Not much of an aroma along the length of the cigar, but a rich, sweet, fruity scent at the foot. Smells like wild cherry.

First Third:
Cold draw is nice and open, and tastes of cherry and sweet leather. Gave it a light, and got some black pepper and cedar almost right away, but that cherry and leather sweetness is still unmistakeable. Already, I can see this cigar going quite nicely with one of my favorite Sam Adams drinks, a nice, cold Cherry Wheat.

The burn is off to a nice, even start, leaving a column of white ash, that appears a bit on the flaky side. It's definitely a mild body, which is a bit less to my liking. The flavors are great; I just wish they were bolder.

Then again, it's been a couple days since I've gotten around to a review, for a variety of different reasons. Maybe a mild smoke to get back into the swing of things isn't so bad.

There's a wonderful charred cedar flavor on the finish, which rounds things out quite nicely after the initial sweetness of cherries and leather. The black pepper has withdrawn to the retrohale.

Second Third:
The ash dropped off just at the start of the second third. The burn got a bit wavy, but not out of control. It looks to be self-correcting nicely. Oh, yes. Right back to a perfect burn line in just seconds.

The flavor takes on slight notes of cashew, which meld with the cedar on the finish and aftertaste.

Unfortunately, the smoke takes on a slightly harsh smell here. It's only for a moment, but it certainly burned the nostrils a bit.

I'm considering my scoring system as I track this cigar, and I'm giving some thought to adjusting the weight of my categories, so that the flavor impacts a score slightly less, and the burn qualities have a bit more of one. Reason being, flavor preferences are so unique to each individual smoker. But construction and burn are universally important. These should be the areas that make or break a cigar. That's mostly reflected in my current system, but I think I could do better with it.
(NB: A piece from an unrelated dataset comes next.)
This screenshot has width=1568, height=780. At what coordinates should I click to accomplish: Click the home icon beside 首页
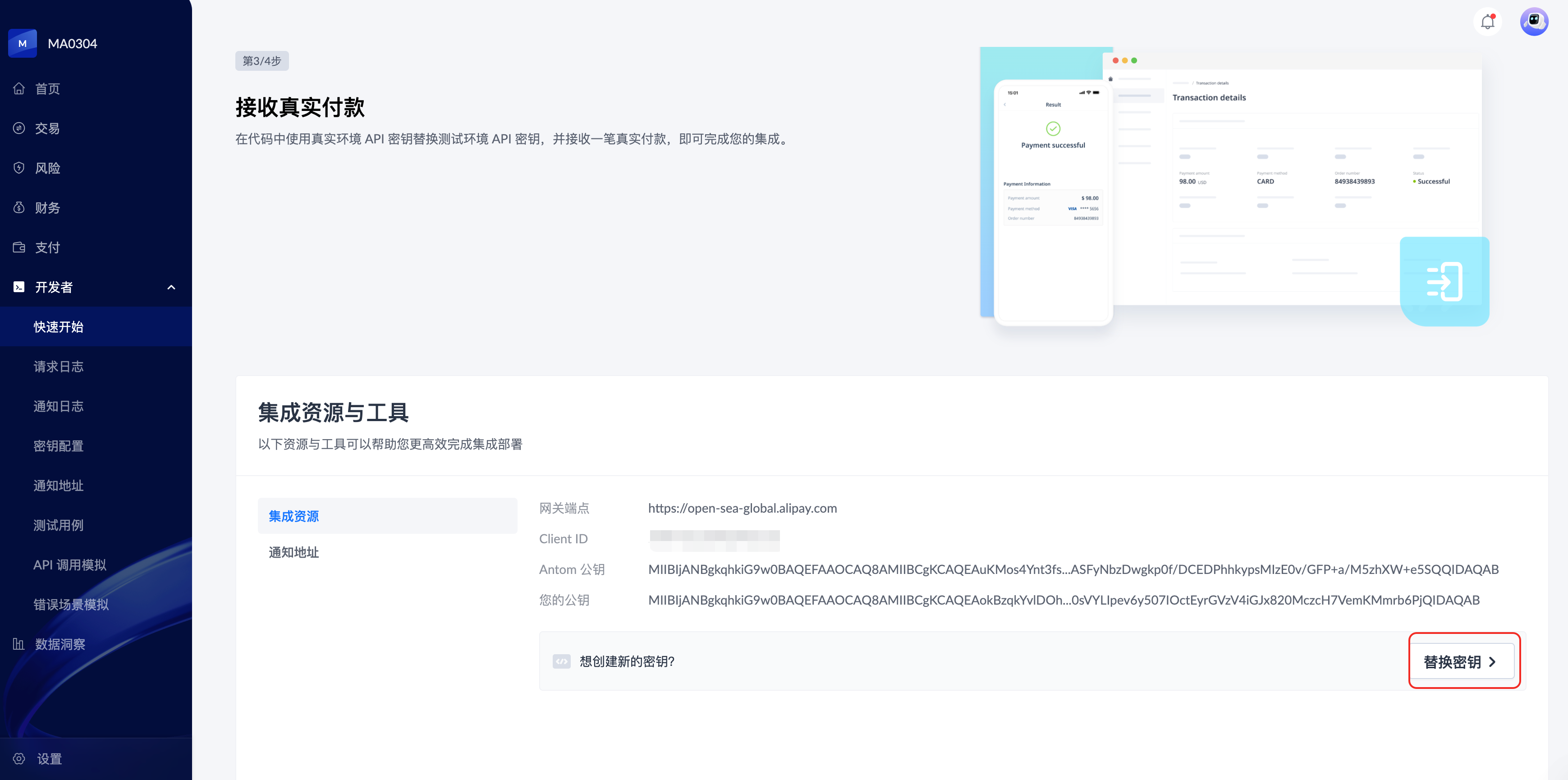[x=19, y=89]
Maybe I'll make that change soon, I'll have to keep on thinking on it.

Final Third:
I suppose calling the start of the Criollo wrapper the “final third” was maybe not entirely accurate. It's close, but the last third actually starts maybe ¾ of an inch ahead of that. But the flavor is consistent with the second third, so maybe I'll just ignore conventional measurements based on length, and call the Criollo section the last third anyway.

There's a definite uptick in the black pepper spiciness in the final third, as we start to burn through the Criollo. It lends a sort of richness to the cherry flavor, which now tastes more like black cherry than wild cherry. The aroma gets much sweeter here, also.

Closing Thoughts:
I like it. This is a very tasty cigar, if milder than I normally prefer. It does finish a tiny bit stronger, after moving to the Criollo wrapper, but overall is a nice, mild, cherry-sweet cigar.